Originally Posted By: drakino
I'd be fine with trying to cut down Medicaid and Medicare if they also showed some sign of slimming down the defense budget. But not a mention of even a penny cut there.

Why approach it from the "cutting down Medicaid and Medicare" angle when it's not the health insurance, but the actual delivery of healthcare that's driving up spending? Medicare/Medicaid are exceptionally efficient programs that pay less to doctors than private insurance due to their massive purchasing power. There's very little fat in their budgets, so cutting the programs means cutting benefits. There are many other areas of the budget where we can look for inefficiency -- why focus on one of the few things the federal government does right?

Originally Posted By: Tim
They slimmed the growth of the Defense Budget down to almost nothing, though.

Getting the second derivative moving in the right direction doesn't change the fact that the funding levels are too high.
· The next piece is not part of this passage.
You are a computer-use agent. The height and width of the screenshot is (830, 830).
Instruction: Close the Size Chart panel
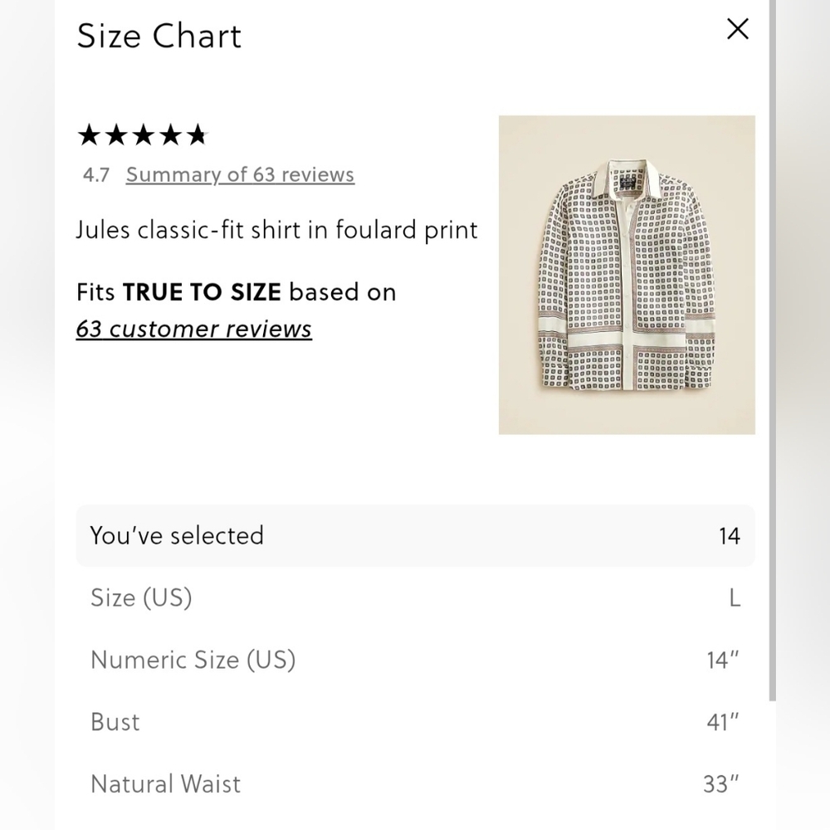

Why should the defense budget be growing at all now that we're winding down (or trying to wind down) the wars in Iraq and Afghanistan? We threw both of those wars on the credit card, and now it's time to *shrink* the defense budget, not simply reduce the rate of growth. Saying we just need to reduce the rate of growth from the astronomical levels of growth we had during the last decade is moving the goalposts a bit too far -- and I say that as someone who gets a majority of his project funding from defense and national security budgets.